### What to work on
Copy the lines from the start of the records through the line containing "Action: [201, 43]", and replace "chevron" with "arrow". Leave everything else unchanged.

++++ Records for this task

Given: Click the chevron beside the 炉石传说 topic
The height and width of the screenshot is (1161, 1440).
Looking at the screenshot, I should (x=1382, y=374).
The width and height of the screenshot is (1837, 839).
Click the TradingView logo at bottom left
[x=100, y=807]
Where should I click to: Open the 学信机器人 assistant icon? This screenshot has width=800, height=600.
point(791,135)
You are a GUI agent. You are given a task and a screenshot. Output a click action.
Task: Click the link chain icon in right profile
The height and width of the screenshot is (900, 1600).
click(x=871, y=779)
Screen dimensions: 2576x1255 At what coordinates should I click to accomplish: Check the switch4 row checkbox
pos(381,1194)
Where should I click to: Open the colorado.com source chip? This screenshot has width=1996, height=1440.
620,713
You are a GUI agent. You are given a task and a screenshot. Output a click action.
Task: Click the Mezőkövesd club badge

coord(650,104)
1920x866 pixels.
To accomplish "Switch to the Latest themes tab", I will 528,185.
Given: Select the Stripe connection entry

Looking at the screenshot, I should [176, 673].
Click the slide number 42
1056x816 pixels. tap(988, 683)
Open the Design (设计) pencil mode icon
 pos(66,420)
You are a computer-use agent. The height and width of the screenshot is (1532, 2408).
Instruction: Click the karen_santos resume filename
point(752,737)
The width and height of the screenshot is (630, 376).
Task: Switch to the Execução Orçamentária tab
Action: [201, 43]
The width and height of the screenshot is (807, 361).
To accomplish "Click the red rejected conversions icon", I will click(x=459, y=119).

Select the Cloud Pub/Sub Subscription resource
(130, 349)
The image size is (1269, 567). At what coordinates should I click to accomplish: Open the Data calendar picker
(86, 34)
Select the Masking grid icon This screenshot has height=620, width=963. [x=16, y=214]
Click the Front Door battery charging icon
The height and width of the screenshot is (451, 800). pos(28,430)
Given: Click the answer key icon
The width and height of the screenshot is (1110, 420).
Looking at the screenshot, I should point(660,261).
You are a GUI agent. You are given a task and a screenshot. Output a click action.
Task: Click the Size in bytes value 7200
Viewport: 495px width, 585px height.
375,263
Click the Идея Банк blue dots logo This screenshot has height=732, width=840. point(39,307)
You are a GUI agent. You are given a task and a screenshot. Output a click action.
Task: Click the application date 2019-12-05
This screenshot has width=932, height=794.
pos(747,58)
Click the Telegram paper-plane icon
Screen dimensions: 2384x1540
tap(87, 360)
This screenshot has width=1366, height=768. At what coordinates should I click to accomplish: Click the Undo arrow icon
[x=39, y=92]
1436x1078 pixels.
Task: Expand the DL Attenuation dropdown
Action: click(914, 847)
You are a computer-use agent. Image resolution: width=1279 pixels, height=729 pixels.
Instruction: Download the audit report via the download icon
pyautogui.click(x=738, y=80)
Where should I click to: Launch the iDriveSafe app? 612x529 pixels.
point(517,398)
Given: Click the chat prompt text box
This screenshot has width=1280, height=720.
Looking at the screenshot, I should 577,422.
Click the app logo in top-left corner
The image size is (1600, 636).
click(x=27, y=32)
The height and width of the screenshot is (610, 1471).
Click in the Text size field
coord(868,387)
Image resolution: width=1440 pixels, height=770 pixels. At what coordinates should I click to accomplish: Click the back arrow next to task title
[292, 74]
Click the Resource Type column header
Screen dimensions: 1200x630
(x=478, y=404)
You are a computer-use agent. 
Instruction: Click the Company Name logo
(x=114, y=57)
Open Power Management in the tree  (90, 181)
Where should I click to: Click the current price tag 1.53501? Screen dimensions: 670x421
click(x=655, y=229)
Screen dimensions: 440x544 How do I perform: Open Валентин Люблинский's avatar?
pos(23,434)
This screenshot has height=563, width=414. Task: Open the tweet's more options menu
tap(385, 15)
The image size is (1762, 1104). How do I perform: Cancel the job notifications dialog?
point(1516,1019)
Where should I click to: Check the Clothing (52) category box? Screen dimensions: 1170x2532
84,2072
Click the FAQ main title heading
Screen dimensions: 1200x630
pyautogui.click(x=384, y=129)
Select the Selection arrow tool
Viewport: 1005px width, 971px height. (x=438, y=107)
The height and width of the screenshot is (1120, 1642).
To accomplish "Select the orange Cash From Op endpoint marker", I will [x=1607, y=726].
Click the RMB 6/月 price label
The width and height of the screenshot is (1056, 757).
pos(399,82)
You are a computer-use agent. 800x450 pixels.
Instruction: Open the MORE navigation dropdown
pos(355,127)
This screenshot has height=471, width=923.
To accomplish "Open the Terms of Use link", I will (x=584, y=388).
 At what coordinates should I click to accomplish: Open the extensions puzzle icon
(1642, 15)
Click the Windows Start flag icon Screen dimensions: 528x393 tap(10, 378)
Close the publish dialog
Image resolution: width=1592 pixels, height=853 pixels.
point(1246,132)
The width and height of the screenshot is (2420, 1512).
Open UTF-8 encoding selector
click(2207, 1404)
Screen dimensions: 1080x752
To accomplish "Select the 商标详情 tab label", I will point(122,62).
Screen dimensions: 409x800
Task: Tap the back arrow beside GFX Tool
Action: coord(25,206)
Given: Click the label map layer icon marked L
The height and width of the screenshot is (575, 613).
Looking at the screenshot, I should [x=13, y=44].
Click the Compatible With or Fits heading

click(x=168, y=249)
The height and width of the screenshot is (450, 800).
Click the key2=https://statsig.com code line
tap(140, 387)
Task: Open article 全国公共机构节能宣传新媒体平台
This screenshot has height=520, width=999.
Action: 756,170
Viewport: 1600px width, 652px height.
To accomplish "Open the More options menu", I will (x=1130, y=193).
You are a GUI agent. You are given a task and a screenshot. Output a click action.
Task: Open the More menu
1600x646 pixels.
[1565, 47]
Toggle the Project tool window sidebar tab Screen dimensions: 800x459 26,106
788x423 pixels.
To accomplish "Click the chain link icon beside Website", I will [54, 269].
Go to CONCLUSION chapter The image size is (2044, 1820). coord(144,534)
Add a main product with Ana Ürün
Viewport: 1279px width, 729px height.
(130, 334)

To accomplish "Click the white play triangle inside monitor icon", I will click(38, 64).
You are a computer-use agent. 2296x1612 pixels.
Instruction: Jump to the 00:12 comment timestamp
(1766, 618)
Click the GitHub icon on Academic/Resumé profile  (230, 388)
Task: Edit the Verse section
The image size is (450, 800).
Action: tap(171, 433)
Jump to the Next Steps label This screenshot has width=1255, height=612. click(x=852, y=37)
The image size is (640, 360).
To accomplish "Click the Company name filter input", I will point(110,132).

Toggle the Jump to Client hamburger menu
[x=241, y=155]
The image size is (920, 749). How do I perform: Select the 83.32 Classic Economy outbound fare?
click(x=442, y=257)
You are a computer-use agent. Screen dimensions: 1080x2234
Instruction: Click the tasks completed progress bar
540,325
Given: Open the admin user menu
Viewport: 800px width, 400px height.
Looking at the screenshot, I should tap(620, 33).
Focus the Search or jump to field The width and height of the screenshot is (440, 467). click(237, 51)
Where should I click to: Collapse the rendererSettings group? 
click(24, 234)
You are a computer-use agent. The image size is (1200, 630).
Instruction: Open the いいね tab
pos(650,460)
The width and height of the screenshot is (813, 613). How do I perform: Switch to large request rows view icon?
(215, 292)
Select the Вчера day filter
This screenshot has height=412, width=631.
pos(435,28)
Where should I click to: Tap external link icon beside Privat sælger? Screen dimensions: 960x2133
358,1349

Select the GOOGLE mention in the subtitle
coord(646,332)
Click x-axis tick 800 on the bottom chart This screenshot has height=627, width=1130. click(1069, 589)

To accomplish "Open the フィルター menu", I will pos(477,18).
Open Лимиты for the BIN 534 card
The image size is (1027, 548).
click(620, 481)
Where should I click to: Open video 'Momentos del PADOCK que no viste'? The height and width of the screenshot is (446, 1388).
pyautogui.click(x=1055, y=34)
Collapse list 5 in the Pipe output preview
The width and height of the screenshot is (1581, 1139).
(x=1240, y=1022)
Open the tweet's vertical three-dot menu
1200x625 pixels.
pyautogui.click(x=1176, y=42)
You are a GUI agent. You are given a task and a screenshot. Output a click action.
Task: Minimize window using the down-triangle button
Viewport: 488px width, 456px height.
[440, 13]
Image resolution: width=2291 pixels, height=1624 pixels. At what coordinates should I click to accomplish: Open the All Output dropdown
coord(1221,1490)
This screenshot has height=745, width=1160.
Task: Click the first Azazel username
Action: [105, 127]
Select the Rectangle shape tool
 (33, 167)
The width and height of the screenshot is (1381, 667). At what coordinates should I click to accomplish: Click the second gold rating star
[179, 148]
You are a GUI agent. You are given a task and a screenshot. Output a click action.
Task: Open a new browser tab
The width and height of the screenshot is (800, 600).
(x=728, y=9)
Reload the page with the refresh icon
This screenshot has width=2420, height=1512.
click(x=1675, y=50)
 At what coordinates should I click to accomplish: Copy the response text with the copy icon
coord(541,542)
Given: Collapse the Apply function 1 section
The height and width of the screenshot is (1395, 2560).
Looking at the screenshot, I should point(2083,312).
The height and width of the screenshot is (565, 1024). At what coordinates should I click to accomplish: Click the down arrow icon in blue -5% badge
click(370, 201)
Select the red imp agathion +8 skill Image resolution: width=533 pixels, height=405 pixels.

++++++++

### Response to this task
Given: Click the arrow beside the 炉石传说 topic
The height and width of the screenshot is (1161, 1440).
Looking at the screenshot, I should (x=1382, y=374).
The width and height of the screenshot is (1837, 839).
Click the TradingView logo at bottom left
[x=100, y=807]
Where should I click to: Open the 学信机器人 assistant icon? This screenshot has width=800, height=600.
point(791,135)
You are a GUI agent. You are given a task and a screenshot. Output a click action.
Task: Click the link chain icon in right profile
The height and width of the screenshot is (900, 1600).
click(x=871, y=779)
Screen dimensions: 2576x1255 At what coordinates should I click to accomplish: Check the switch4 row checkbox
pos(381,1194)
Where should I click to: Open the colorado.com source chip? This screenshot has width=1996, height=1440.
620,713
You are a GUI agent. You are given a task and a screenshot. Output a click action.
Task: Click the Mezőkövesd club badge

coord(650,104)
1920x866 pixels.
To accomplish "Switch to the Latest themes tab", I will 528,185.
Given: Select the Stripe connection entry

Looking at the screenshot, I should [176, 673].
Click the slide number 42
1056x816 pixels. tap(988, 683)
Open the Design (设计) pencil mode icon
 pos(66,420)
You are a computer-use agent. The height and width of the screenshot is (1532, 2408).
Instruction: Click the karen_santos resume filename
point(752,737)
The width and height of the screenshot is (630, 376).
Task: Switch to the Execução Orçamentária tab
Action: [201, 43]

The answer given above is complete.